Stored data
════════
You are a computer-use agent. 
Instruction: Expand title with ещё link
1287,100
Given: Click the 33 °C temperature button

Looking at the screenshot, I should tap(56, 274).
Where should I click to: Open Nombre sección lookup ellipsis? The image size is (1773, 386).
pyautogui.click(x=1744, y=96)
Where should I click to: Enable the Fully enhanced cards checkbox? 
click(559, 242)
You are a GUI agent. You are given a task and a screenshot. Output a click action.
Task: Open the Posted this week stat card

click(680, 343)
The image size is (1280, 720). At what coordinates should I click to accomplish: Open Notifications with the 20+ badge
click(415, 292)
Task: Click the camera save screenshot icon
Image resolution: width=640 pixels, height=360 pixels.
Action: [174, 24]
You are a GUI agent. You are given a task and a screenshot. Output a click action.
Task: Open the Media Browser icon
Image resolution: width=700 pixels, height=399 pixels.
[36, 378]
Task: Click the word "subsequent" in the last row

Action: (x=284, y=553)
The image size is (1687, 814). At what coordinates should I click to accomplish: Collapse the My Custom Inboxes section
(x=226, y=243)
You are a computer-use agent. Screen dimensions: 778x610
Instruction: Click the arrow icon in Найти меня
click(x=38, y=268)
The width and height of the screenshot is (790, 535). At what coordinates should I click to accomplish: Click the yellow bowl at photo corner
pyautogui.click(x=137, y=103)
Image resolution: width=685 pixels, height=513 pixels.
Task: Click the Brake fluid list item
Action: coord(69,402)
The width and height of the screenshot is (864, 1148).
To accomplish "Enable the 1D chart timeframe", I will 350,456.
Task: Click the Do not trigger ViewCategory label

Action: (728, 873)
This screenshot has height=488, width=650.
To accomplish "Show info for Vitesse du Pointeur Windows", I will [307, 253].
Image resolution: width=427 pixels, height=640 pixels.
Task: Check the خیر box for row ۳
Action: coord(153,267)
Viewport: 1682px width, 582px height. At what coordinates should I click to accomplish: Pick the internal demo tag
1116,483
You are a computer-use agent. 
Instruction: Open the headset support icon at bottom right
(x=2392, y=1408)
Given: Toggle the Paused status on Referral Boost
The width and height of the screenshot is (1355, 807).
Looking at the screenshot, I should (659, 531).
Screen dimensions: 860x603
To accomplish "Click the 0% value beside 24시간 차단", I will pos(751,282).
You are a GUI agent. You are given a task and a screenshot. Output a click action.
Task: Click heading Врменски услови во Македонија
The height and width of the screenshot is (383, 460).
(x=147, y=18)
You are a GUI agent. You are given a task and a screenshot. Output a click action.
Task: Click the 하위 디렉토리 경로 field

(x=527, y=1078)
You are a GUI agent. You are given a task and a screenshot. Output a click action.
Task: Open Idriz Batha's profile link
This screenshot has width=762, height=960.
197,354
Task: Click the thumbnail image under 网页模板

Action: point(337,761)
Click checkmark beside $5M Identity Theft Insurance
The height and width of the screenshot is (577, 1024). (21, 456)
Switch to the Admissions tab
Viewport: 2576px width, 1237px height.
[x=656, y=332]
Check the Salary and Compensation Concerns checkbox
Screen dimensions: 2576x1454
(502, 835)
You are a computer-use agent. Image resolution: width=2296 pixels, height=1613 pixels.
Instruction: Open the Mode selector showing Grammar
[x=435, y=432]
════════
• Problem description: Please reproduce the part of the data above that starts with the line containing "Task: Click the Do" and ends with the line containing "I will pos(751,282).", including both of those lines.

• Answer for this exercise:
Task: Click the Do not trigger ViewCategory label

Action: (728, 873)
This screenshot has height=488, width=650.
To accomplish "Show info for Vitesse du Pointeur Windows", I will [307, 253].
Image resolution: width=427 pixels, height=640 pixels.
Task: Check the خیر box for row ۳
Action: coord(153,267)
Viewport: 1682px width, 582px height. At what coordinates should I click to accomplish: Pick the internal demo tag
1116,483
You are a computer-use agent. 
Instruction: Open the headset support icon at bottom right
(x=2392, y=1408)
Given: Toggle the Paused status on Referral Boost
The width and height of the screenshot is (1355, 807).
Looking at the screenshot, I should (659, 531).
Screen dimensions: 860x603
To accomplish "Click the 0% value beside 24시간 차단", I will pos(751,282).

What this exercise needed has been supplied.